((

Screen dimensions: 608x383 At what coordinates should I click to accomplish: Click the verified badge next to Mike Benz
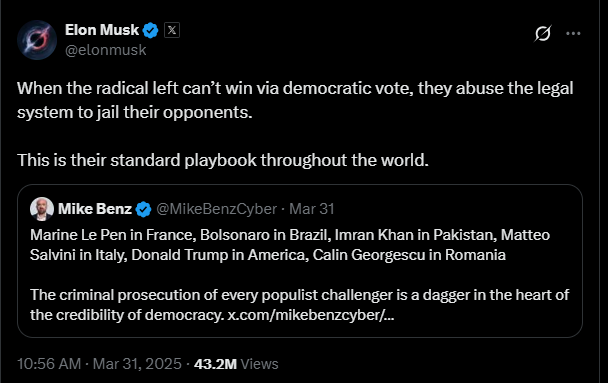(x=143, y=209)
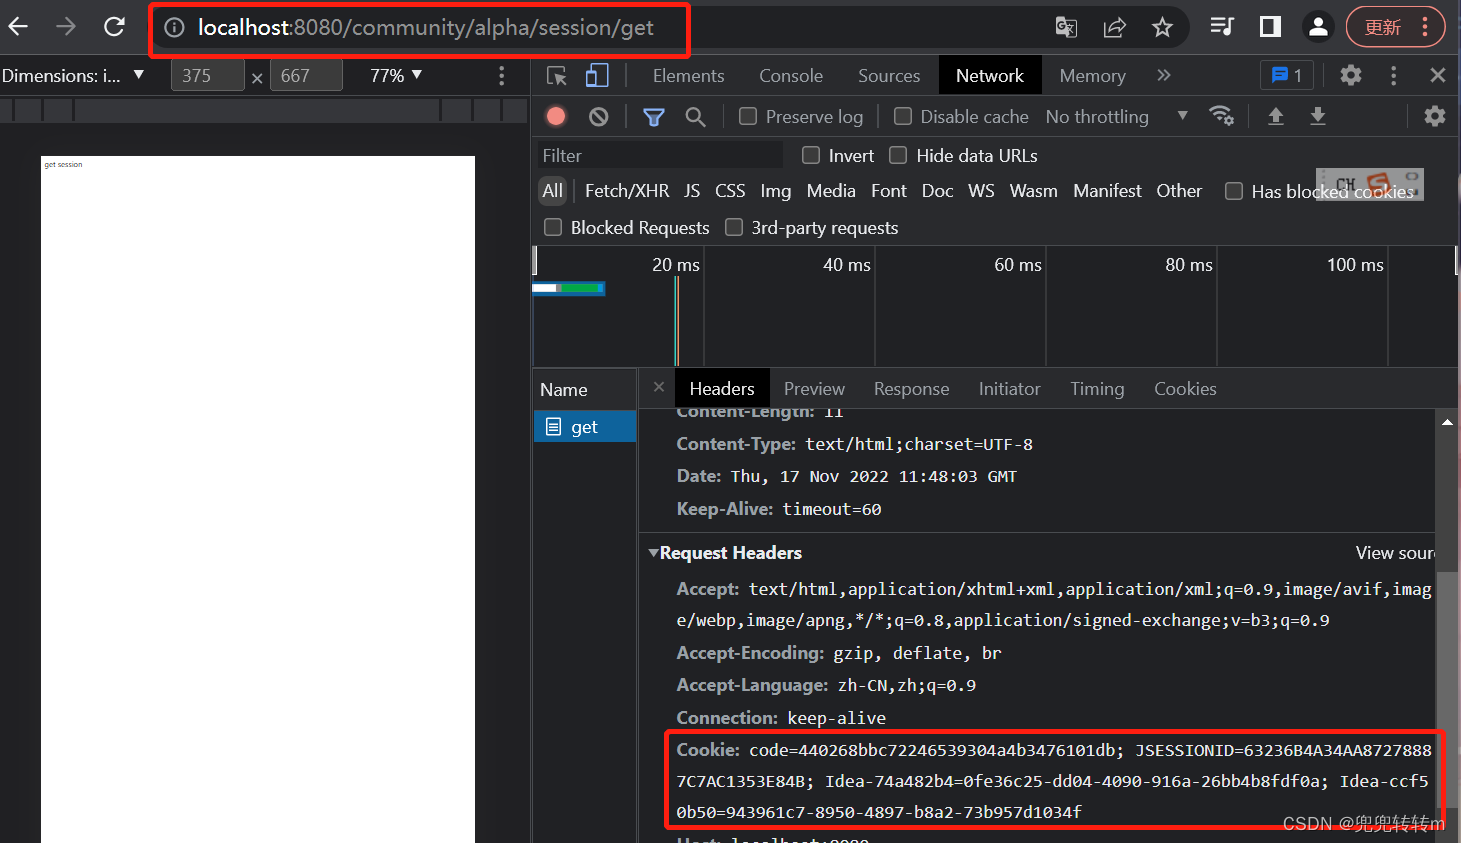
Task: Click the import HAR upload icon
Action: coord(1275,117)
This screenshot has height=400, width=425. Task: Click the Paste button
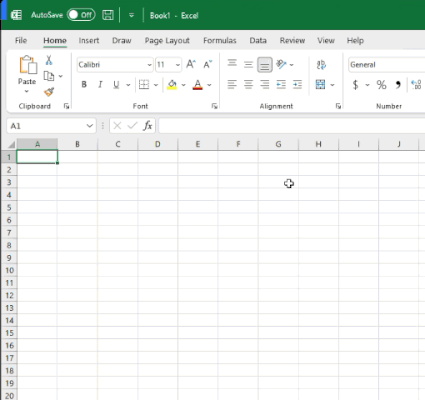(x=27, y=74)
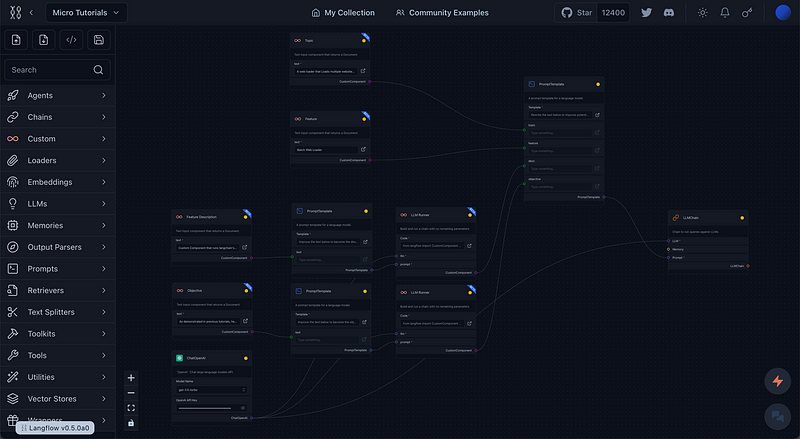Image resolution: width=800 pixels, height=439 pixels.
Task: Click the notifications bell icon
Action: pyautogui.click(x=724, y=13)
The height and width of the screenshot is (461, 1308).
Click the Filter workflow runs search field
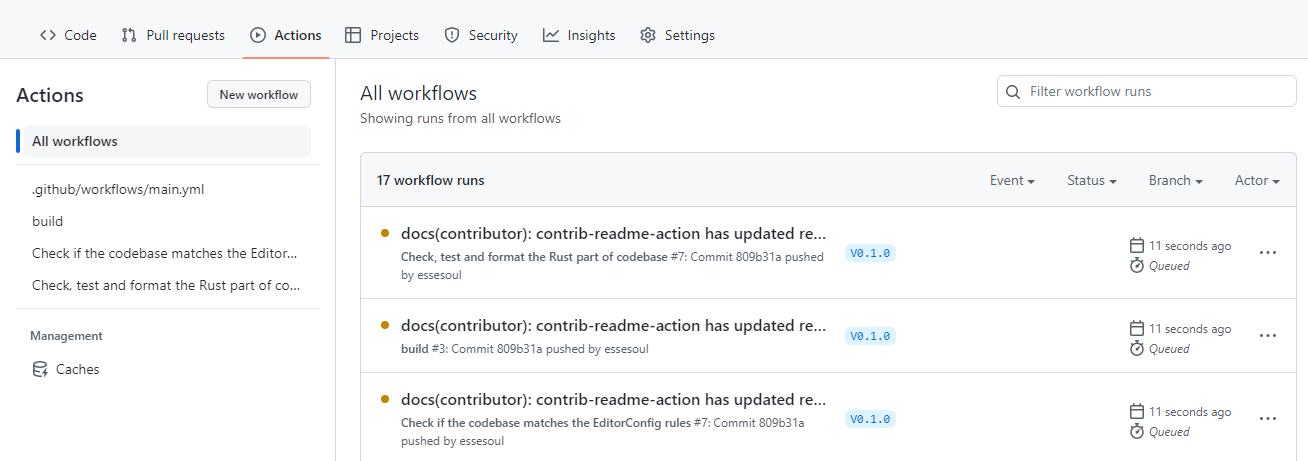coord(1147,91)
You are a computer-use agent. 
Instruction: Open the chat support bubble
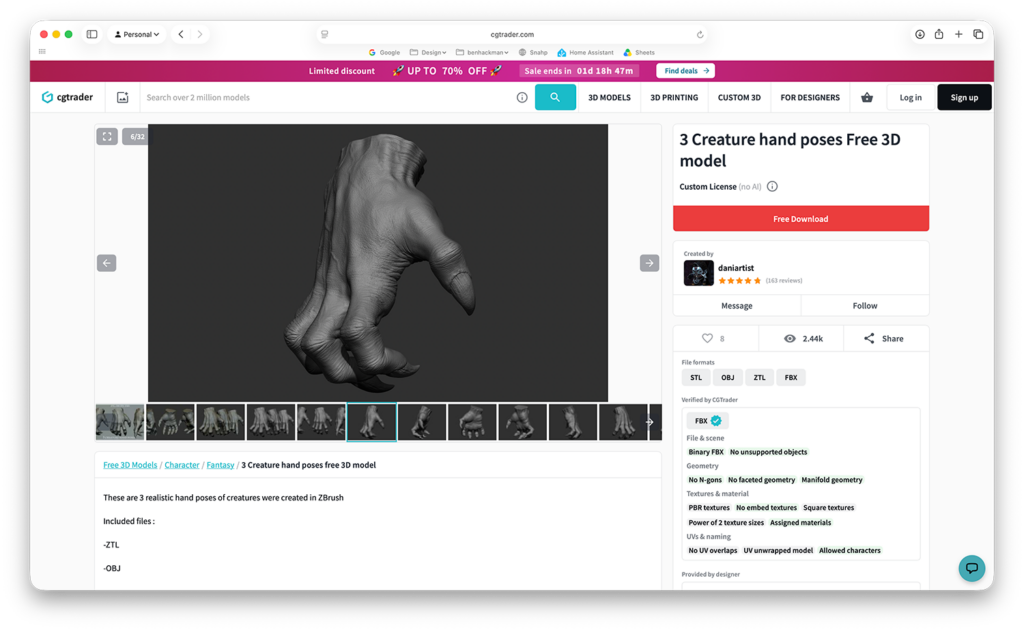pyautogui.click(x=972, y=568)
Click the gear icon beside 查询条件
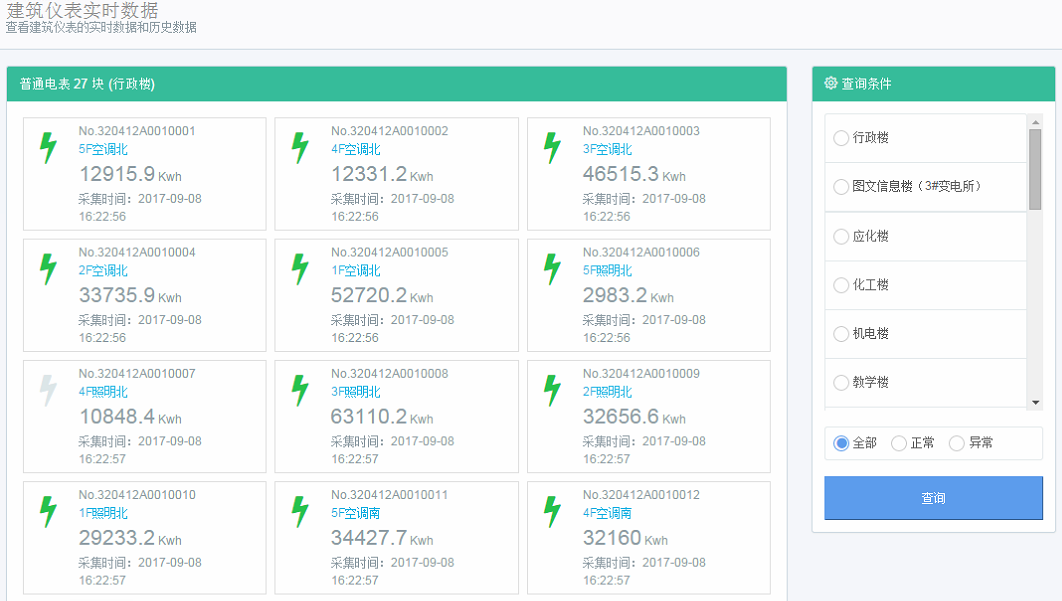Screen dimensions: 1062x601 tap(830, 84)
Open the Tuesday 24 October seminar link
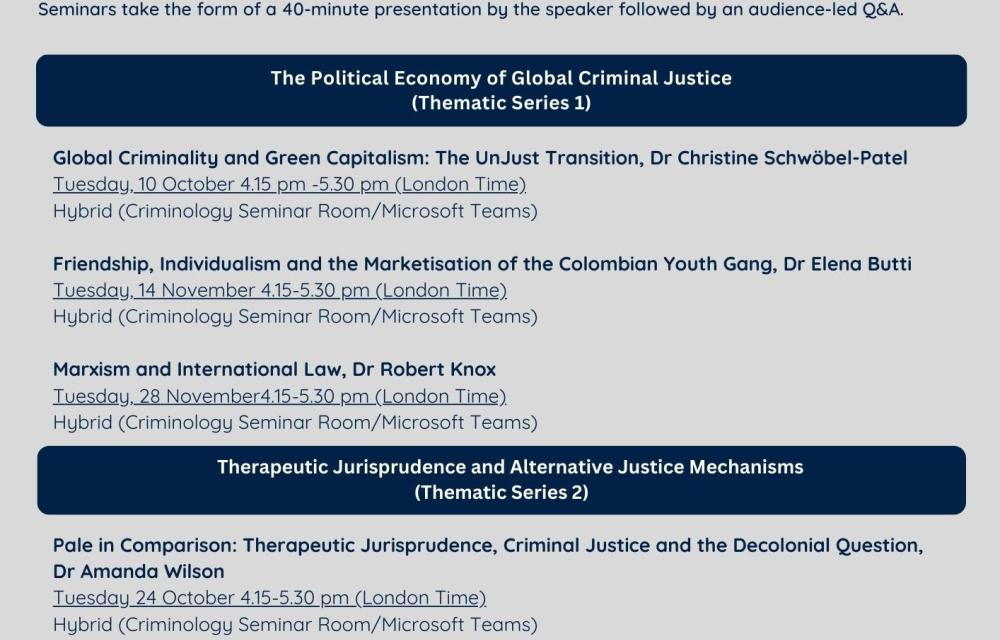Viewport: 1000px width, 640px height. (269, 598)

))

Leave out the pictures, then give all the records again exactly.

Screen dimensions: 608x383 At what coordinates should I click to accomplish: Click the verified badge next to Mike Benz
(x=143, y=209)
Task: Click the import HAR upload icon
Action: coord(1275,117)
This screenshot has height=400, width=425. Task: Click the Paste button
(x=27, y=74)
Image resolution: width=800 pixels, height=439 pixels.
Task: Click the notifications bell icon
Action: pyautogui.click(x=724, y=13)
The height and width of the screenshot is (461, 1308).
Click the Filter workflow runs search field
coord(1147,91)
You are a computer-use agent. 
Instruction: Open the chat support bubble
pyautogui.click(x=972, y=568)
Click the gear icon beside 查询条件
Screen dimensions: 1062x601 tap(830, 84)
Open the Tuesday 24 October seminar link
Viewport: 1000px width, 640px height. (269, 598)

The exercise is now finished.